[Word and element location records]

==*==

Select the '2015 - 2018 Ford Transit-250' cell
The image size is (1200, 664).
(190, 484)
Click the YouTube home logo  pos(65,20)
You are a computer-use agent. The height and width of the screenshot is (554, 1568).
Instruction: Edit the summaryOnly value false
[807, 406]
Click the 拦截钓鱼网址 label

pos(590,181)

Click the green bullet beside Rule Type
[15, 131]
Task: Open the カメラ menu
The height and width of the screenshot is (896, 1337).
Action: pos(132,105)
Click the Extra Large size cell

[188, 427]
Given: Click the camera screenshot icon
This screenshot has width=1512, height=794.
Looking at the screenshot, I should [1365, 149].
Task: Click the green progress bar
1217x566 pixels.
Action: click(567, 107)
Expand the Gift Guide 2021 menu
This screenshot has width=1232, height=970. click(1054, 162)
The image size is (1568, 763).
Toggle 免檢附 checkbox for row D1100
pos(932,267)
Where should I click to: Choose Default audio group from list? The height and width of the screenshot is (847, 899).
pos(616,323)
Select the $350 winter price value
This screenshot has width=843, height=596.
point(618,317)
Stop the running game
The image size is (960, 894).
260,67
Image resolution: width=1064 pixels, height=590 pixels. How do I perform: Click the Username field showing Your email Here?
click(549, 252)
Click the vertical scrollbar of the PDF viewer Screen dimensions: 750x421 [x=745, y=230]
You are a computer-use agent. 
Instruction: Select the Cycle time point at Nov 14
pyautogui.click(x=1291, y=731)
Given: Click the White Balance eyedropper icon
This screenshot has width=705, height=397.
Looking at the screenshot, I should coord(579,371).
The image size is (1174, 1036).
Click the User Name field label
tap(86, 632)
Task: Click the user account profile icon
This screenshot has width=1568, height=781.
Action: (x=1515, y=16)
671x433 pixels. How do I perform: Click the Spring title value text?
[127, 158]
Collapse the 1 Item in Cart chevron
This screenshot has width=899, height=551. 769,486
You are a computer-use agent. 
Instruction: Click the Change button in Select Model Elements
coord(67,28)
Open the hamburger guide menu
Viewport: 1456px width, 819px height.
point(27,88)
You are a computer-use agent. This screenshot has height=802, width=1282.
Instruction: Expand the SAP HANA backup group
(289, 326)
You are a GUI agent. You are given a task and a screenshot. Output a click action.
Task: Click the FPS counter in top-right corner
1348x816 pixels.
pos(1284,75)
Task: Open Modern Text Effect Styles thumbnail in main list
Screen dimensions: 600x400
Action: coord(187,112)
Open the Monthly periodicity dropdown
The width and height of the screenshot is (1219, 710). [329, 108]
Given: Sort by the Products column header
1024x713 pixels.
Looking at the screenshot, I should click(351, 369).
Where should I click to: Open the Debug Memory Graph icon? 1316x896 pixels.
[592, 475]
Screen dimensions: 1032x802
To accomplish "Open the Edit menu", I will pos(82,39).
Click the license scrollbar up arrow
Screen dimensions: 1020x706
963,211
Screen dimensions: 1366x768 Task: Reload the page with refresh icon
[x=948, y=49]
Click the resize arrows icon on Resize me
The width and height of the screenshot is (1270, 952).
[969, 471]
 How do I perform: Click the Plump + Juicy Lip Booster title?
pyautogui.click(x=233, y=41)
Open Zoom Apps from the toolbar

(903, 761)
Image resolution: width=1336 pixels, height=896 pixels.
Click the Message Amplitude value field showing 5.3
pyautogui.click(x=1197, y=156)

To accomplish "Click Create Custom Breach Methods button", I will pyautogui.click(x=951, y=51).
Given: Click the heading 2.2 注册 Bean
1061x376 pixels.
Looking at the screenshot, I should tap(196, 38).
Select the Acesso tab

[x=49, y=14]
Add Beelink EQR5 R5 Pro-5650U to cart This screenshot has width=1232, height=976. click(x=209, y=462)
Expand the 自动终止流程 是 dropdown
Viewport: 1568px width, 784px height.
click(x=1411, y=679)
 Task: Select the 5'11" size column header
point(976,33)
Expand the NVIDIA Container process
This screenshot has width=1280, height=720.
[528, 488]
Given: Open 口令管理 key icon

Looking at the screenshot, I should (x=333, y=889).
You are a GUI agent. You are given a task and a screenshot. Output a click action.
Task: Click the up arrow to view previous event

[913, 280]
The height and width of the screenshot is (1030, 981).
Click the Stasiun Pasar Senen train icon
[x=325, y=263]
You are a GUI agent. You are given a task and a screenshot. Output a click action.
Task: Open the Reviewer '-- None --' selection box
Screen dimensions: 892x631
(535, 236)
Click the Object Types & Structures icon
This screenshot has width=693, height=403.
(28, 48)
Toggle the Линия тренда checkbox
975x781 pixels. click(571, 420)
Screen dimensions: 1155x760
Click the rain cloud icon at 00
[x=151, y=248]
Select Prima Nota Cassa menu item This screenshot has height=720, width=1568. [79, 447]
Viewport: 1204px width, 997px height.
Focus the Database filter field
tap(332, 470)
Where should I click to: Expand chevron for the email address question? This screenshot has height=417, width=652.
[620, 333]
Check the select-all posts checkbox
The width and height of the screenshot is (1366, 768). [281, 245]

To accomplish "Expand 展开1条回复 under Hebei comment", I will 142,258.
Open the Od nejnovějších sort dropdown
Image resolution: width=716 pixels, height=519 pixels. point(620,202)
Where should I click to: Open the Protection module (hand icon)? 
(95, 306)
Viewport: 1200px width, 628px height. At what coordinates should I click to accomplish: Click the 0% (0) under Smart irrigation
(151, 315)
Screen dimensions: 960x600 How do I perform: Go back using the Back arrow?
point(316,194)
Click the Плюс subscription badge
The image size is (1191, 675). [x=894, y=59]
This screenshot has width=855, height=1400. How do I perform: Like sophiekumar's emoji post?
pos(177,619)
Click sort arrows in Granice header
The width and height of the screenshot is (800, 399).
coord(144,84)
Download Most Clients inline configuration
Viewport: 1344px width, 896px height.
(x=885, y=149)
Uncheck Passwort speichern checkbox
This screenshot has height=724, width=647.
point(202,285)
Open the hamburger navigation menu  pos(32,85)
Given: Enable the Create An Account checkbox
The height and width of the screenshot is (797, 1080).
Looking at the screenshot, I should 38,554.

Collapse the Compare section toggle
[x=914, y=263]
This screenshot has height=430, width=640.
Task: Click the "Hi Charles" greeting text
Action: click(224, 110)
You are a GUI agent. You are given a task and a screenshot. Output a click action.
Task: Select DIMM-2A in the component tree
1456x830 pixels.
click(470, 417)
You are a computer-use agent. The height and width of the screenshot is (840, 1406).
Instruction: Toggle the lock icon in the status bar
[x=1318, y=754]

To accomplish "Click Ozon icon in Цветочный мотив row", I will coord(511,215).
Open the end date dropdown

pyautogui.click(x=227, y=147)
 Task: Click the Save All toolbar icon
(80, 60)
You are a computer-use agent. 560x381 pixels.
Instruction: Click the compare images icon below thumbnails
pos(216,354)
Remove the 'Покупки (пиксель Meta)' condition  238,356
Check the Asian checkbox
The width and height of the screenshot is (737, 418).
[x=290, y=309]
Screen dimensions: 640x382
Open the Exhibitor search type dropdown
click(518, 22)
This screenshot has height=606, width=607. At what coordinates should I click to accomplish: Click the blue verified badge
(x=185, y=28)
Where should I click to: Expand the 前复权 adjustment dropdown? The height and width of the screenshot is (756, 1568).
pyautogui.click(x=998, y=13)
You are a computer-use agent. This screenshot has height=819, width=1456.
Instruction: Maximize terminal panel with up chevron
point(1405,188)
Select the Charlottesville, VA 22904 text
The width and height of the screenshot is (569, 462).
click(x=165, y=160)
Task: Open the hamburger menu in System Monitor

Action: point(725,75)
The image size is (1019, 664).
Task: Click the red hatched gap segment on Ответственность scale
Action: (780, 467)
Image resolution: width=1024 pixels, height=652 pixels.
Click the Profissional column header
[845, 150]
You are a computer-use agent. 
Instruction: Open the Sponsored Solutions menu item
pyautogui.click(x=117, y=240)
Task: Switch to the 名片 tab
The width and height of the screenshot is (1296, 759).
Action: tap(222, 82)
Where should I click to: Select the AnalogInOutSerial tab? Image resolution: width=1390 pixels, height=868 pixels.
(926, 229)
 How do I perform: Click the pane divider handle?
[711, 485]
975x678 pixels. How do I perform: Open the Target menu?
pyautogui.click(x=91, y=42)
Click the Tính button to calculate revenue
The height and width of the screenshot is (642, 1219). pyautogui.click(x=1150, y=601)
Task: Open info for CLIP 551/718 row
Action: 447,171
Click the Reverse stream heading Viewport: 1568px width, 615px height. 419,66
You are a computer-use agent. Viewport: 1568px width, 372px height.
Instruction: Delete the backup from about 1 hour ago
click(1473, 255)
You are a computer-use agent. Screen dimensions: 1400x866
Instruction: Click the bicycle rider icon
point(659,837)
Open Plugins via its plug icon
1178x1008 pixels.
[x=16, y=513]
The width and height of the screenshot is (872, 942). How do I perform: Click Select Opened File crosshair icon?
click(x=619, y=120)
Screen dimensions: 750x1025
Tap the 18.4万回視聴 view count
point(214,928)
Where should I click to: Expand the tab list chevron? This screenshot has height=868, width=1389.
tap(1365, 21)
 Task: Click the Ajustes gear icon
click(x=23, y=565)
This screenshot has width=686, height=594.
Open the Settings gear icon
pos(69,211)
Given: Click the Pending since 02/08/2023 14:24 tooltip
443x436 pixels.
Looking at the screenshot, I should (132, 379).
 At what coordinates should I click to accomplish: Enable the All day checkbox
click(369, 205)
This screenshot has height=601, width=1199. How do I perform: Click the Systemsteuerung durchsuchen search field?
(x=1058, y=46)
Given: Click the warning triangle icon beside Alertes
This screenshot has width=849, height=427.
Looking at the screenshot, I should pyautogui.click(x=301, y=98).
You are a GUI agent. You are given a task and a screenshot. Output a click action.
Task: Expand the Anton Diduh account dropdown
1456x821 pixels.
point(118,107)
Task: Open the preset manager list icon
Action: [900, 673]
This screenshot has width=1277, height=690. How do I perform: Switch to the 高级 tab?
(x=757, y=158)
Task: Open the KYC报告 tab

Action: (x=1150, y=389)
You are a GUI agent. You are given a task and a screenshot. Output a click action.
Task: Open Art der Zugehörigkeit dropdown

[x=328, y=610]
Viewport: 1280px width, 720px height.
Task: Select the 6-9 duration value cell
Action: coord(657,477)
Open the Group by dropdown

==*==

**Problem requirements**
Render the stretch of the records from the line containing "Check the select-all posts checkbox" through the line containing "Image resolution: width=716" as a JSON list of strings, one string per line. Omit any blank lines.

**Reply**
[
  "Check the select-all posts checkbox",
  "The width and height of the screenshot is (1366, 768). [281, 245]",
  "To accomplish \"Expand 展开1条回复 under Hebei comment\", I will 142,258.",
  "Open the Od nejnovějších sort dropdown",
  "Image resolution: width=716 pixels, height=519 pixels. point(620,202)"
]